## RECORDS FOR THIS TASK
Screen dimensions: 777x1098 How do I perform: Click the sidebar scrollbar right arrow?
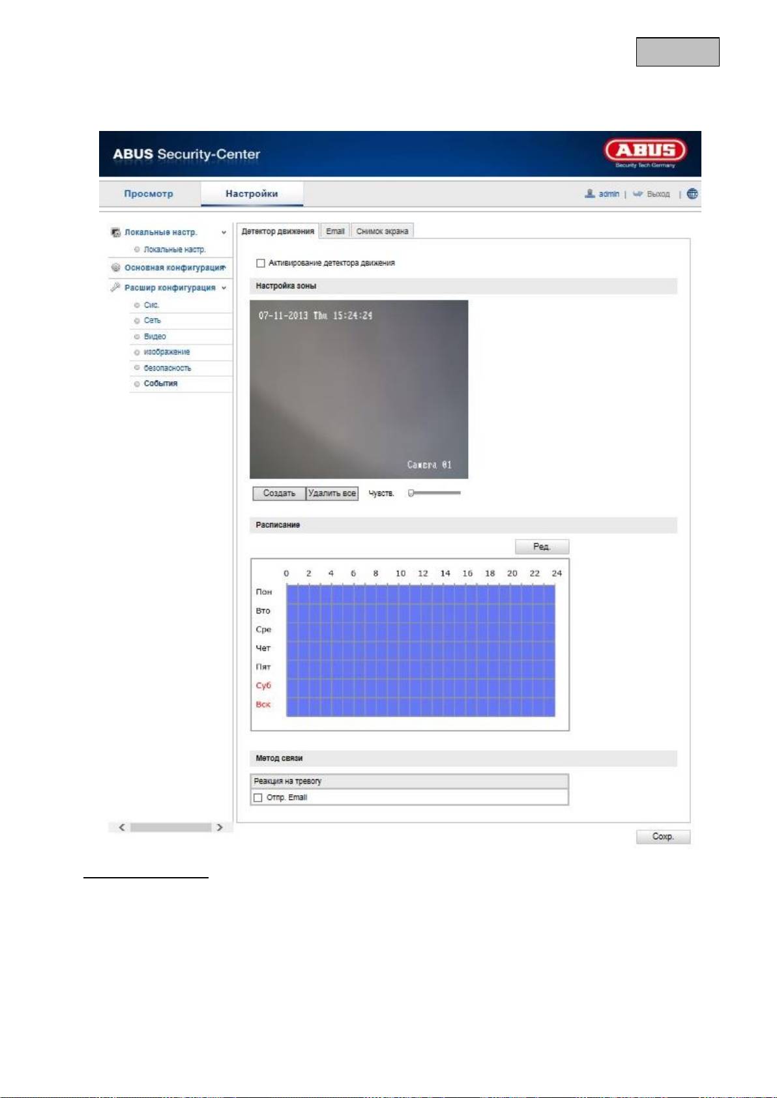(220, 827)
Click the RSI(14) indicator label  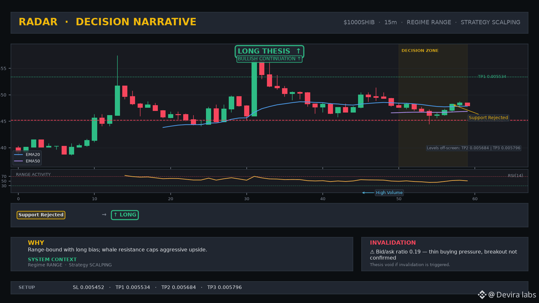click(515, 176)
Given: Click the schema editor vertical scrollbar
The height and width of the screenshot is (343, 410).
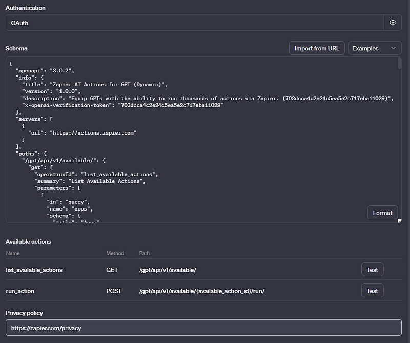Looking at the screenshot, I should [x=399, y=64].
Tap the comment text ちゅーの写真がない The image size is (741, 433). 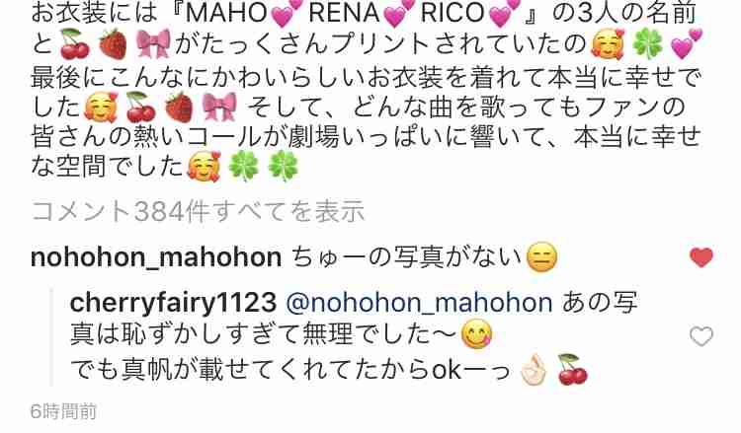[406, 257]
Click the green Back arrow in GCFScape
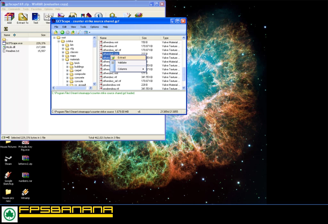 [x=62, y=32]
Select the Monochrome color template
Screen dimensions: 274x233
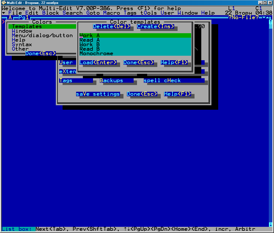point(96,53)
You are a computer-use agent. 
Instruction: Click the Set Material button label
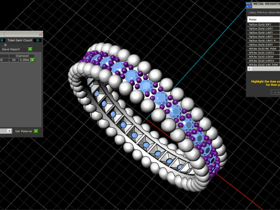(23, 131)
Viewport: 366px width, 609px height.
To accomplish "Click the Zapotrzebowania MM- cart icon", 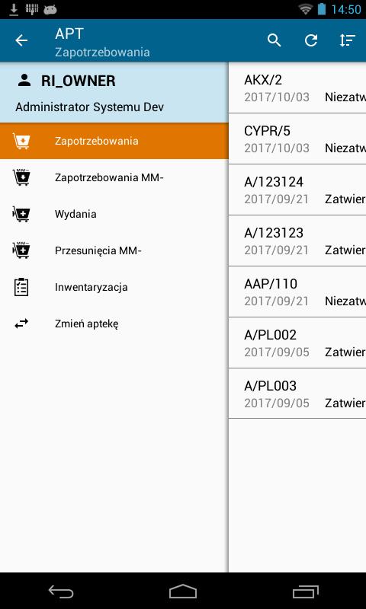I will pos(21,177).
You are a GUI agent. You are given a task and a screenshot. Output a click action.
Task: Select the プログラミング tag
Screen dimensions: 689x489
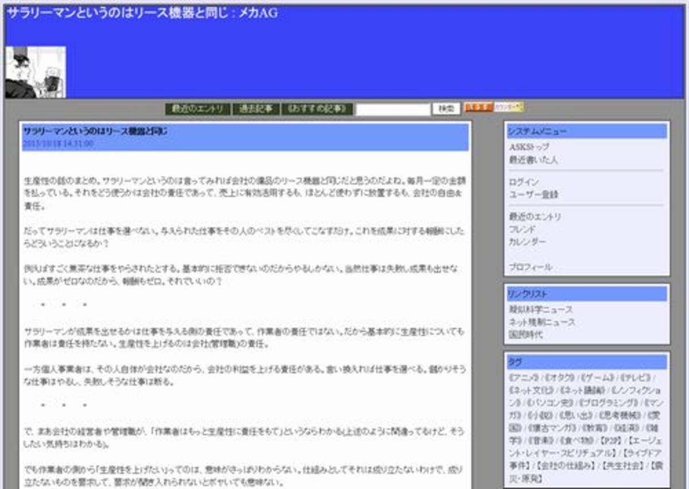pos(607,402)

## YOUR INSTRUCTIONS
For every line above that includes the word "Select", return the line.

## EXPECTED ANSWER
Select the Monochrome color template
Task: Select the プログラミング tag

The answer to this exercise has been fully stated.